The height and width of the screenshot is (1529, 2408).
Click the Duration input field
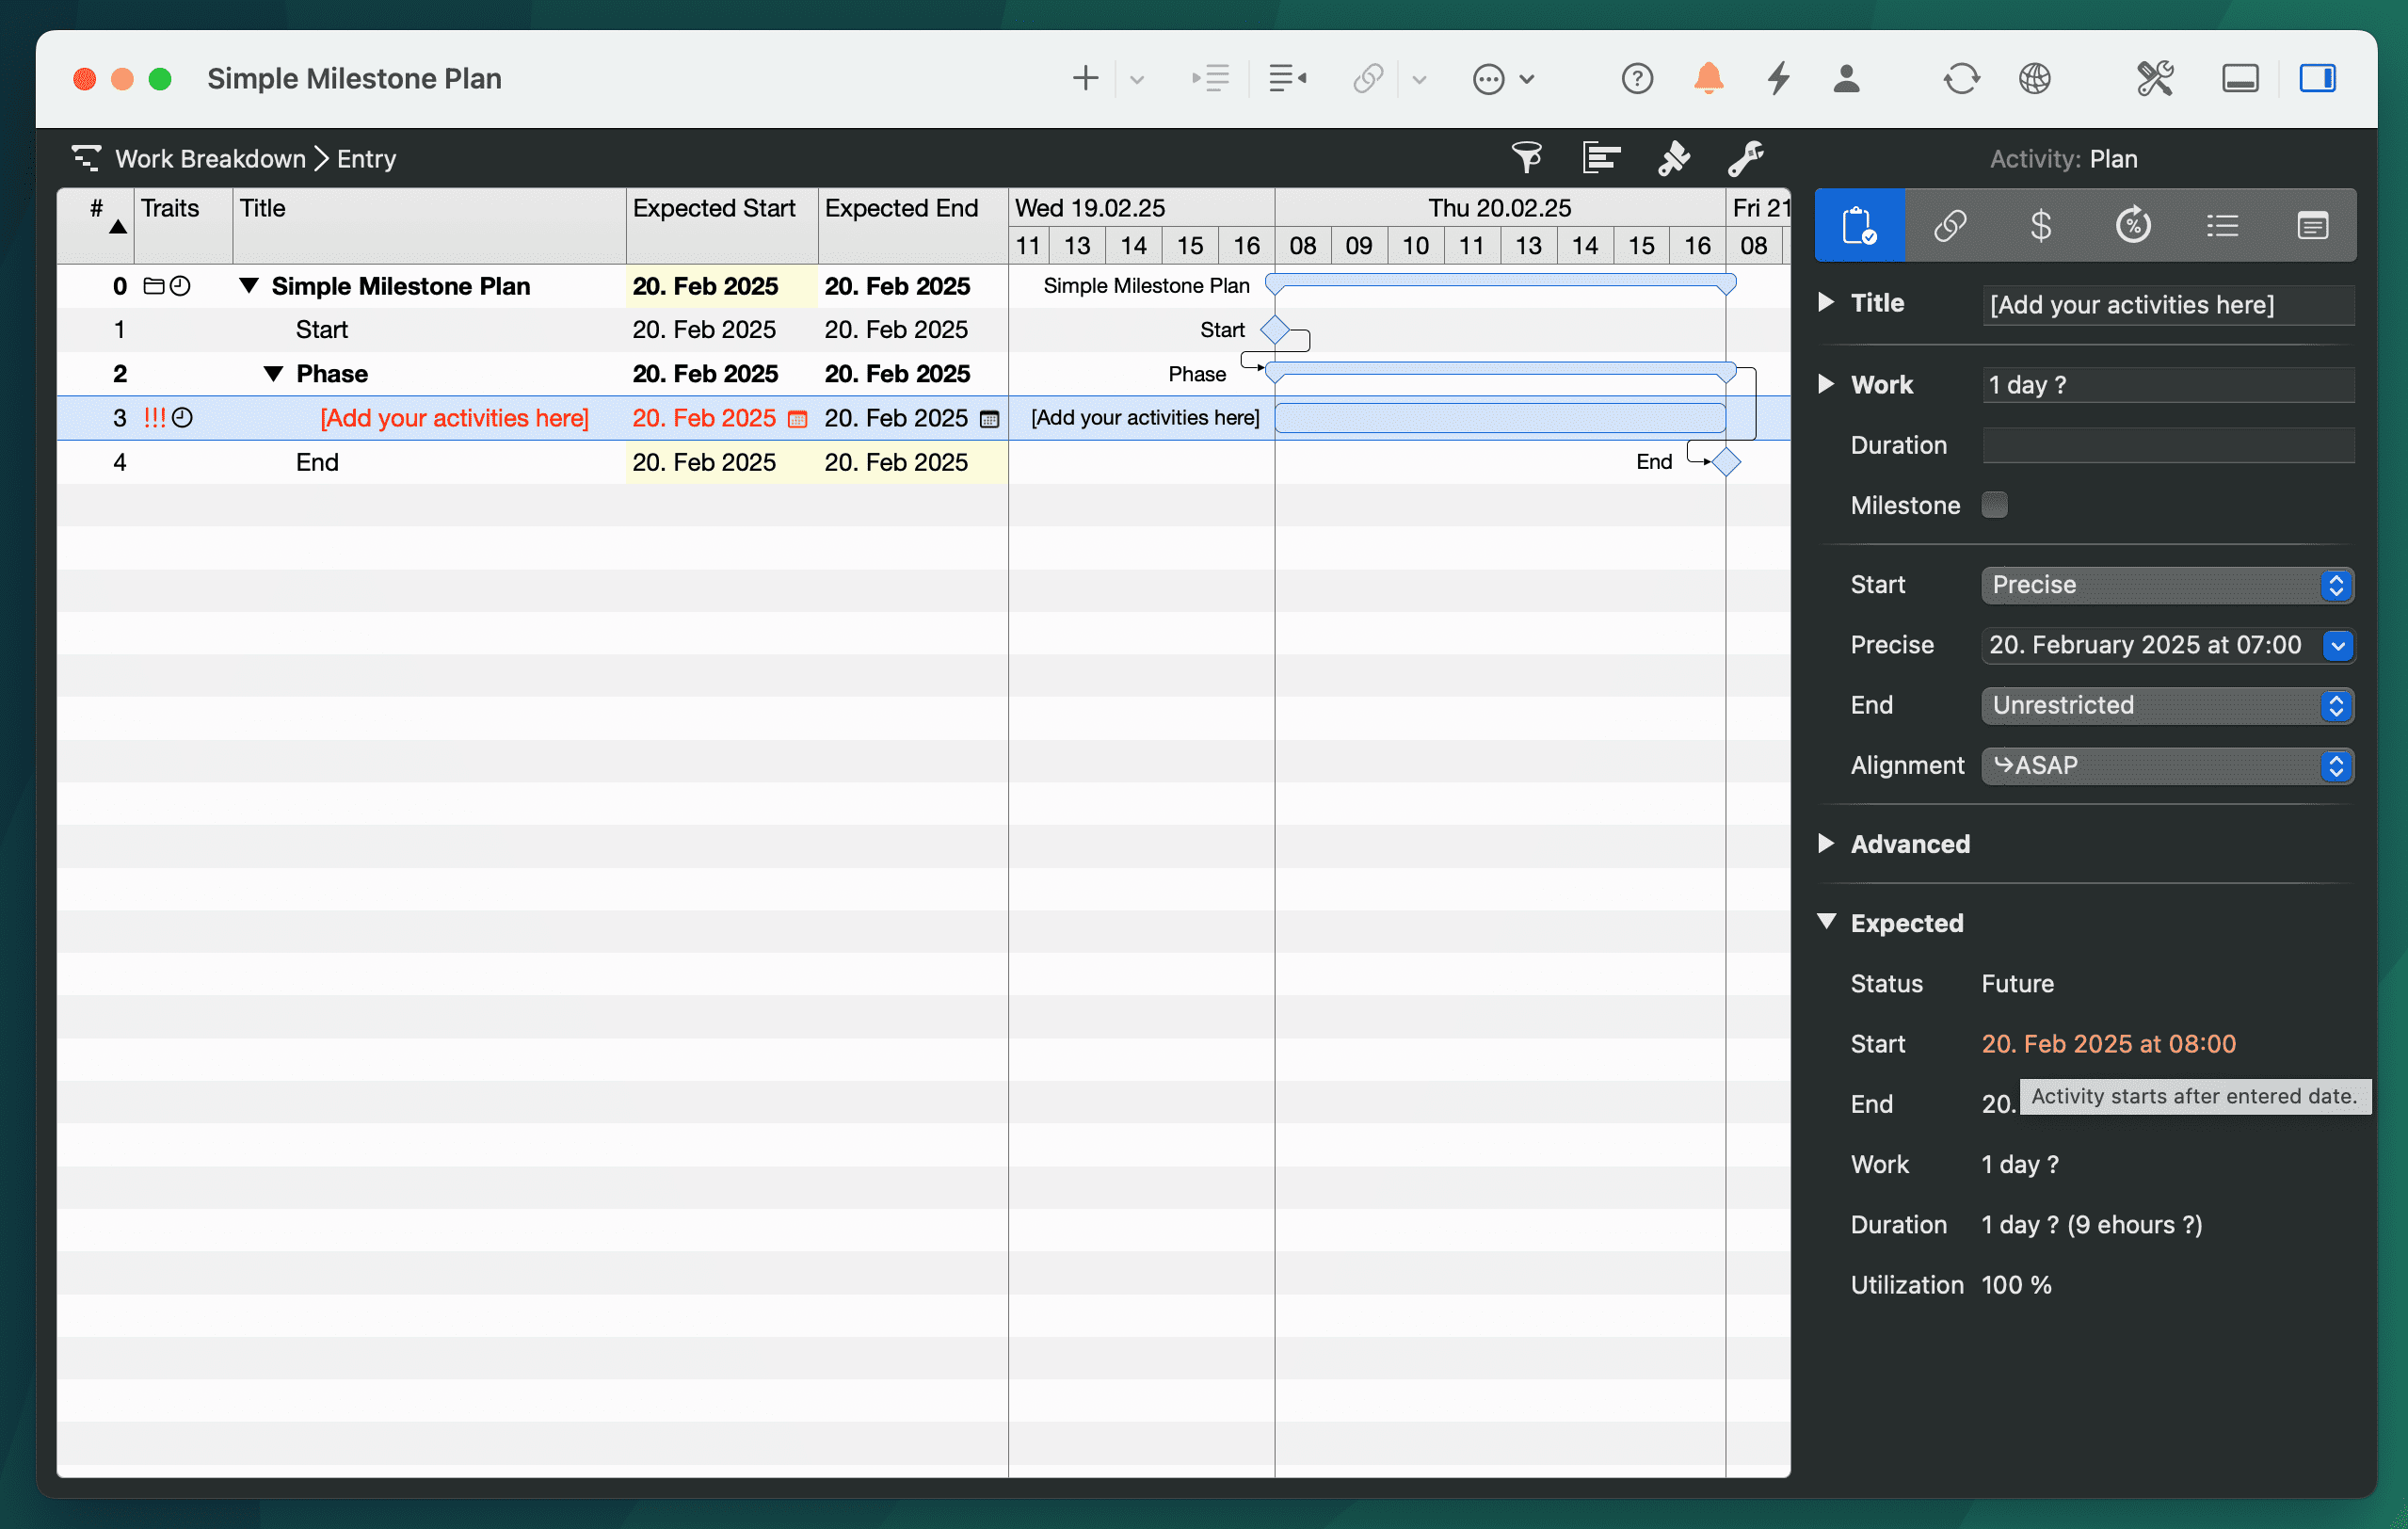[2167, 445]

+---+

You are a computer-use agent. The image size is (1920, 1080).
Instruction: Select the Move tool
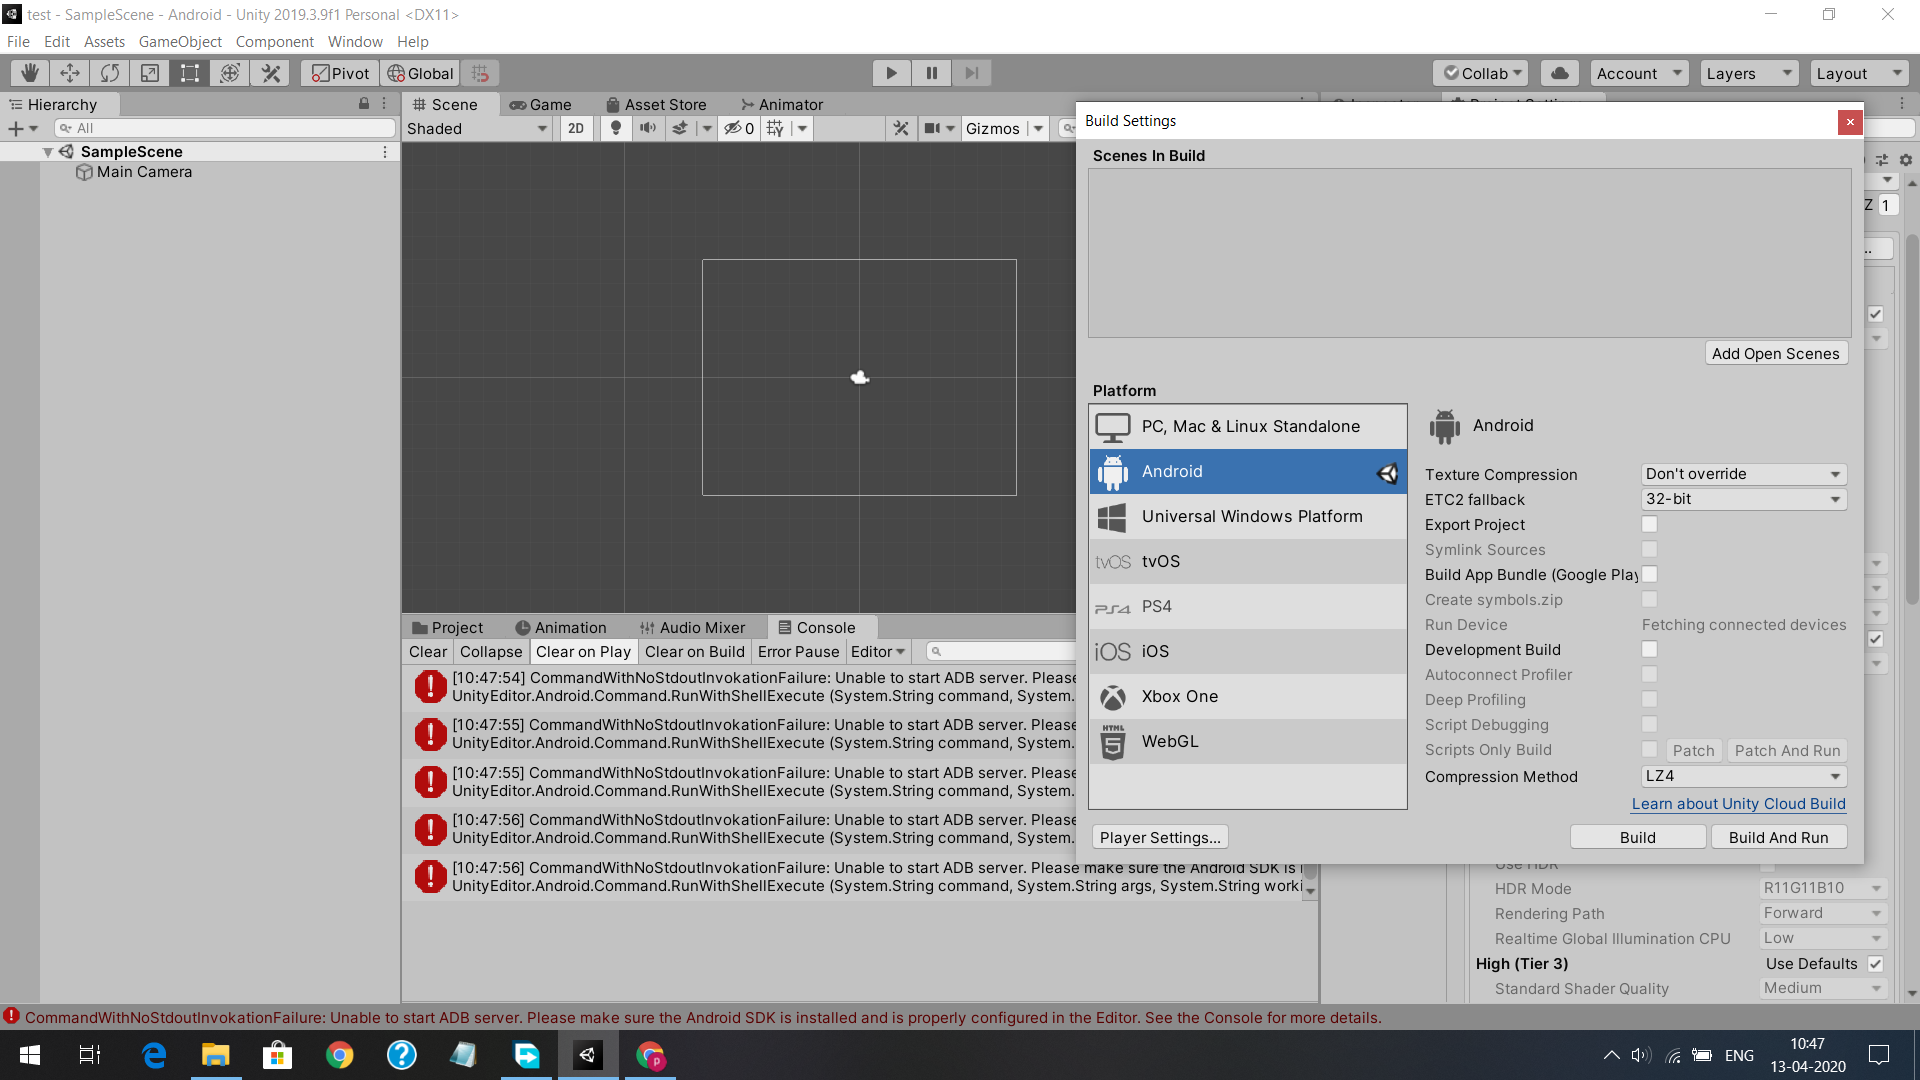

+---+

## EXERCISE AIM
Taking the line with "You are a computer-use" as the first and the line with "Instruction: Select the Move tool" as the last, retype that stretch of the data above exactly, with no other lines.

## RESULT OF THIS EXERCISE
You are a computer-use agent. The image size is (1920, 1080).
Instruction: Select the Move tool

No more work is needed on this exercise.